Collected data
+---+
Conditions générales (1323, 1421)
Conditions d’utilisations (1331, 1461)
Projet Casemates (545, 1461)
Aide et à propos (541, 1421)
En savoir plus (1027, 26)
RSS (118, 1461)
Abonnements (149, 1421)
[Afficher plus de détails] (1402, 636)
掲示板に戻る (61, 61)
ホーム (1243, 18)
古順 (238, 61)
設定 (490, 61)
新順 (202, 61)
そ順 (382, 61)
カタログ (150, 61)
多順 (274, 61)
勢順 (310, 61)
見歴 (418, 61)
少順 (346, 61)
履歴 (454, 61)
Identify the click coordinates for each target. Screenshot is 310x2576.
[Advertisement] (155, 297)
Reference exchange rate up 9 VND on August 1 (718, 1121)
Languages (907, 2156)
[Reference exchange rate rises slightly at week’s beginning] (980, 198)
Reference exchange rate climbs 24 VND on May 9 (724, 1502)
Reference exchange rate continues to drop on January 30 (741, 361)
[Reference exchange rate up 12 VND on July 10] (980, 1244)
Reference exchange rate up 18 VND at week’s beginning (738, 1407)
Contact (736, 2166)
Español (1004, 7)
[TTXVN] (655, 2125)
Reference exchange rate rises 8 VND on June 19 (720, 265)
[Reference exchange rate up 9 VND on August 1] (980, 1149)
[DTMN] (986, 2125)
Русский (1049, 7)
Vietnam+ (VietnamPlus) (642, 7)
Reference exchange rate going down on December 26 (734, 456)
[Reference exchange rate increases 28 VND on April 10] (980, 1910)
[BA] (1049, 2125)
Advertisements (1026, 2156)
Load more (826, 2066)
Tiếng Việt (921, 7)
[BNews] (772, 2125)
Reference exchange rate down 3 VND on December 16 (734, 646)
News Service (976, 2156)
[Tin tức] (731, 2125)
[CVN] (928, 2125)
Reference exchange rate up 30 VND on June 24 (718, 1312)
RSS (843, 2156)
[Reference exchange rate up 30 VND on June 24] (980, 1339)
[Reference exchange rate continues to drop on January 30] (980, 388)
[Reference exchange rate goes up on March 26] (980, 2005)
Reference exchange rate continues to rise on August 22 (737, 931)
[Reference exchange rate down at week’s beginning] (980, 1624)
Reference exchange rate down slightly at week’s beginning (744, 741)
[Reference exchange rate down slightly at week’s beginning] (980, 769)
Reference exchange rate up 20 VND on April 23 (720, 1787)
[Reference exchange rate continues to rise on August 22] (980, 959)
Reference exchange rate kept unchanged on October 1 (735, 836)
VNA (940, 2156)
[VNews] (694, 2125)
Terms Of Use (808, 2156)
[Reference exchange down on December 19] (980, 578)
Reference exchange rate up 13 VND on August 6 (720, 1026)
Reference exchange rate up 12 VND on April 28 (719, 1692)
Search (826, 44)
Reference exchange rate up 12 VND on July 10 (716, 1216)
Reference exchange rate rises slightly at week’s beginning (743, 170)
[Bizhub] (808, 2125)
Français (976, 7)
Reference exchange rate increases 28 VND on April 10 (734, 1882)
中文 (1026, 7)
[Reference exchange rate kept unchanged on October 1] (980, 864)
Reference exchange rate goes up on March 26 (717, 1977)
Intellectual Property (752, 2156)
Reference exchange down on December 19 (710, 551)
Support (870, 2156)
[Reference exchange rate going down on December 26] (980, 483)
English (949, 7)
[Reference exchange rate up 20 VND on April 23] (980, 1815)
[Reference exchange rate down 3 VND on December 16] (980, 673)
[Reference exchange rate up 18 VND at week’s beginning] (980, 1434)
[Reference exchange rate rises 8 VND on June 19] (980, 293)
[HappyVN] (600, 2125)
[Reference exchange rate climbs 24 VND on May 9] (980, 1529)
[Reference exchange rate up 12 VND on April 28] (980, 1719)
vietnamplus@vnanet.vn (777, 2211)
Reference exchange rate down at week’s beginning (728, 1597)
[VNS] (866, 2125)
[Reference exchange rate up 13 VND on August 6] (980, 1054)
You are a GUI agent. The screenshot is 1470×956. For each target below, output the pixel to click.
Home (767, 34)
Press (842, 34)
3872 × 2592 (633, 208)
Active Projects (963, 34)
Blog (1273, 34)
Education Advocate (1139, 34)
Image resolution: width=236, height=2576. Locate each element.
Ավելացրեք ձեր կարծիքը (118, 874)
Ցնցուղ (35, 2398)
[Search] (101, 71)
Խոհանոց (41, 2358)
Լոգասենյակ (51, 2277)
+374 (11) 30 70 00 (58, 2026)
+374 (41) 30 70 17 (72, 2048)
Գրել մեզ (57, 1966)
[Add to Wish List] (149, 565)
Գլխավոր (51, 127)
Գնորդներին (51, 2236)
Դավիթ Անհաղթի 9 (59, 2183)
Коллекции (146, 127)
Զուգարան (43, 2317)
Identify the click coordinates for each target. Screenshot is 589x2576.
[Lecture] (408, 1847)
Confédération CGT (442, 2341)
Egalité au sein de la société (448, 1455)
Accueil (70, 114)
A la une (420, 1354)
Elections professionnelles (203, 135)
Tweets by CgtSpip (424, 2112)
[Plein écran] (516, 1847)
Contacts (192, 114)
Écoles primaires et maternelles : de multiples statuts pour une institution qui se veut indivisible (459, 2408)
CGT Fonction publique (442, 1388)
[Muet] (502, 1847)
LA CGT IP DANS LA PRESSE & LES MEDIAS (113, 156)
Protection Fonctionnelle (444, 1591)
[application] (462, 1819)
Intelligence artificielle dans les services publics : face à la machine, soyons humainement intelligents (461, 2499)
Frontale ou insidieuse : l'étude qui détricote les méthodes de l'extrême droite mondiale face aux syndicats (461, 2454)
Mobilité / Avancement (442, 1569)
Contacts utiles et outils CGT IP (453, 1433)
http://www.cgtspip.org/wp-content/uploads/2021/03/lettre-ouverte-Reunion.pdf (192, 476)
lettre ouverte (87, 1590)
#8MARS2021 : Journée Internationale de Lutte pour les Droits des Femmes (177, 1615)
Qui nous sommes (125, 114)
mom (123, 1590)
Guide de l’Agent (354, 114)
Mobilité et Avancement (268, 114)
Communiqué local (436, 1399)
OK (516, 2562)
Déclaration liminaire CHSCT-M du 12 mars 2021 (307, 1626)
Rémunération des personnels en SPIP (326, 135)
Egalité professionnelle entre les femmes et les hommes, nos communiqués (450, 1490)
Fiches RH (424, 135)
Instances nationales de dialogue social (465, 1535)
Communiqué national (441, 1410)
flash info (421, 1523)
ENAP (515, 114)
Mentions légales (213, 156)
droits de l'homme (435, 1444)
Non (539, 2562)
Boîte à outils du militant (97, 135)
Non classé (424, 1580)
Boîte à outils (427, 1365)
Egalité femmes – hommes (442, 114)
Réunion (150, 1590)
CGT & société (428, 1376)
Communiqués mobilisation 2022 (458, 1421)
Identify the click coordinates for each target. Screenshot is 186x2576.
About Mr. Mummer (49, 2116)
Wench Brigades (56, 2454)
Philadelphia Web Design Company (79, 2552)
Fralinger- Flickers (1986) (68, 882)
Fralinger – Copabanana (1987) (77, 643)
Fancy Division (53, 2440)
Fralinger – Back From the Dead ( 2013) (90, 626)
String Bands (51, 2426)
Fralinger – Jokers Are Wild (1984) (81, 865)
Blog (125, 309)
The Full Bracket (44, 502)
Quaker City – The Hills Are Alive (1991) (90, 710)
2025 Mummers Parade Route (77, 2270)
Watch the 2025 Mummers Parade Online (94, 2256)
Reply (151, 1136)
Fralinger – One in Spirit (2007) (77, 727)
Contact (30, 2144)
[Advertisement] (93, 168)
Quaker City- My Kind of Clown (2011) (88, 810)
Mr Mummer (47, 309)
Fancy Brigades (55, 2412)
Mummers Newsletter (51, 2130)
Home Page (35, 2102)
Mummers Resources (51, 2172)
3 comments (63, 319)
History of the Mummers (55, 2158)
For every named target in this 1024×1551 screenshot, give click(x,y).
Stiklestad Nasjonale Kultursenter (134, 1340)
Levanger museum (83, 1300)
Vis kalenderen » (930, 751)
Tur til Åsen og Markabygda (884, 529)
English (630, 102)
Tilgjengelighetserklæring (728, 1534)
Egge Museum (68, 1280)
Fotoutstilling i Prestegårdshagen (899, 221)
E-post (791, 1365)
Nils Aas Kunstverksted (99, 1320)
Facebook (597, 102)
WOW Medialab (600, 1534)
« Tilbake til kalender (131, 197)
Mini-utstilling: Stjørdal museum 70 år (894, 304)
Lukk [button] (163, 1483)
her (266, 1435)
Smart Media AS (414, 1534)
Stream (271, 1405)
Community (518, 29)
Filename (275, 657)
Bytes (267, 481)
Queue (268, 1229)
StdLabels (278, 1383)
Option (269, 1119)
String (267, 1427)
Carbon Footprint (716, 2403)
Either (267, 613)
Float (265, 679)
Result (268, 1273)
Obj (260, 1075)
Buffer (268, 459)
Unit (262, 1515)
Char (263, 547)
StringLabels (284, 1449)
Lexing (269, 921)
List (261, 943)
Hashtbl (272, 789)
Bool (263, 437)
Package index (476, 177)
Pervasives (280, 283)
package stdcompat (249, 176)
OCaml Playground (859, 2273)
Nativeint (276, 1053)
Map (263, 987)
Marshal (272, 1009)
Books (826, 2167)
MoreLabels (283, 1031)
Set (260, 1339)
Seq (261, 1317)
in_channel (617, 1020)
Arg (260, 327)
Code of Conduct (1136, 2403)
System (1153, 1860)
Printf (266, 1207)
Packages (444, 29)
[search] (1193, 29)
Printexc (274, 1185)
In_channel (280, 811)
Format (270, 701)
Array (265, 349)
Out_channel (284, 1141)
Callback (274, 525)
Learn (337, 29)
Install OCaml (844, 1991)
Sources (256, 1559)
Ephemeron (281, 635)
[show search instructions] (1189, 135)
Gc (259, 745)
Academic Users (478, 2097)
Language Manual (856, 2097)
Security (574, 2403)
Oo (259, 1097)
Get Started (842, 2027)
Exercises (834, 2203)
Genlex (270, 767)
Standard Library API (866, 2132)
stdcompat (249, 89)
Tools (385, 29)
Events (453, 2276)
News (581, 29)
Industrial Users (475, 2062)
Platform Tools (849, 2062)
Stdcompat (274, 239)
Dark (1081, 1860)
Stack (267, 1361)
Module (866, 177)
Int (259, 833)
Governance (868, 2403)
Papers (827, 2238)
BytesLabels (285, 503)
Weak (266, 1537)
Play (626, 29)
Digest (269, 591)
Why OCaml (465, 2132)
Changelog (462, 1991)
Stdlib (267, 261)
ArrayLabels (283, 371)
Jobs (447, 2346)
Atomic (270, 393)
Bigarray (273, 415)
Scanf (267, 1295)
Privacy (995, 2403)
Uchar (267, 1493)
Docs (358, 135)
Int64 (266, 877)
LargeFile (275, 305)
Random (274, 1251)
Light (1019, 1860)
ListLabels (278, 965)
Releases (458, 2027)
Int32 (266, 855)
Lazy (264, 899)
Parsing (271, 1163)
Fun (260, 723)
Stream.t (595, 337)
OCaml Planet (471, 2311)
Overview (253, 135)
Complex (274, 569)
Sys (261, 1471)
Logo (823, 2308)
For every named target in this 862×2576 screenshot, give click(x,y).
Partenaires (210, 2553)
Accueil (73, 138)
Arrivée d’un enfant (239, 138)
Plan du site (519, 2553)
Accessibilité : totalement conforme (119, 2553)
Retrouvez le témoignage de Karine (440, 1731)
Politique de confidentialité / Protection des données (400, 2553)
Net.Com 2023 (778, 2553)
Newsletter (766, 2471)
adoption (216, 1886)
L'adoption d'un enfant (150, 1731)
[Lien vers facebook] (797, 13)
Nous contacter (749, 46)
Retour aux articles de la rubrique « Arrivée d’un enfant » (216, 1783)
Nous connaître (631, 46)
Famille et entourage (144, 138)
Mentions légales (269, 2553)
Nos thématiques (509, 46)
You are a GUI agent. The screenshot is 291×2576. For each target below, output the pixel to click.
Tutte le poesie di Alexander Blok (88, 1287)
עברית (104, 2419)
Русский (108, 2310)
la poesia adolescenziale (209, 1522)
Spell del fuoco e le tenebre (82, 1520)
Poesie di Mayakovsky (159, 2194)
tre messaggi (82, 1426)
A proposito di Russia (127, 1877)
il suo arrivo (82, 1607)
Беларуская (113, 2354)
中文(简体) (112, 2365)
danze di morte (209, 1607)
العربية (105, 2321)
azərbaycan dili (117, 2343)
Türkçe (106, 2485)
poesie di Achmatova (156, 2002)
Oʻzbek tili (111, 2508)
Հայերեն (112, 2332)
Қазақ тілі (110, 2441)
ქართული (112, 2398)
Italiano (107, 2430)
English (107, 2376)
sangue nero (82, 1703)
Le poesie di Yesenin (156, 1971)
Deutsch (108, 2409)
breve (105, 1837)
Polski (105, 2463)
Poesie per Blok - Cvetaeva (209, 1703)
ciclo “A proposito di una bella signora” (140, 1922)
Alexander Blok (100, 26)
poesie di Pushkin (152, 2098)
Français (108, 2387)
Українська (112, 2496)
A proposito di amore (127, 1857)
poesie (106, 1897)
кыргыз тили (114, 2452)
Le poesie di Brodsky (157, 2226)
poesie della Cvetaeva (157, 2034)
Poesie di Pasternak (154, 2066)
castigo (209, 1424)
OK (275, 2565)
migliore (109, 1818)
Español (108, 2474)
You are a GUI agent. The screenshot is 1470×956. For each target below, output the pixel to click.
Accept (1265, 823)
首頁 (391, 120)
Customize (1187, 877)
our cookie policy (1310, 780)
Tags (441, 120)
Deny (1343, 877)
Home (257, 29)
+---+
◆ Goal of the exercise:
Among the lines above, return those that hold the word "give".

◆ Answer space:
For every named target in this 1024×1551 screenshot, give click(x,y).
For every named target in this 862×2576 screenshot, give click(x,y).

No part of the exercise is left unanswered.